Actavis plc (NYSE: ACT) today announced that it has reached an agreement with Janssen Pharmaceuticals, Inc. (JPI) to continue supplying the authorized generic version of JPI's Concerta® (methylphenidate hydrochloride extended-release tablets).
Under the terms of the extended exclusive supply and distribution agreement — which was first agreed to by the companies in November 2010 and due to expire on December 31, 2014 — JPI will continue to manufacture and supply Actavis with all dosage strengths of the authorized generic product, and Actavis will continue to market and distribute the product in the United States. JPI will receive 50 percent of the net sales from Actavis' product. The extended agreement runs until December 31, 2017.

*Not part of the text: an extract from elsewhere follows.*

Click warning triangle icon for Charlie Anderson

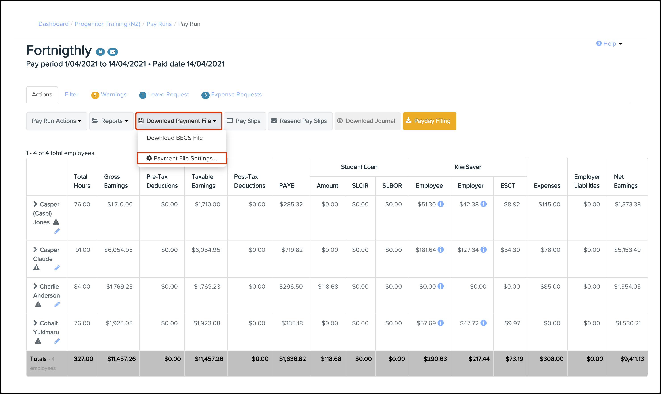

During the term of the agreement, Actavis may continue to pursue U.S. Food and Drug Administration approval of its abbreviated new drug application (ANDA) for a generic version of Concerta® and may launch its own ANDA product at the conclusion of the exclusive supply agreement. Other terms of the agreement have not been disclosed.
Concerta® is approved for the treatment of attention deficit hyperactivity disorder (ADHD) in children ages 6 to 17 and in adults 18 to 65, as part of a total treatment program that may include counseling or other therapies. For the 12 months ending February 28, 2014, Concerta® had total U.S. brand and generic sales of approximately $1.4 billion, according to IMS Health data.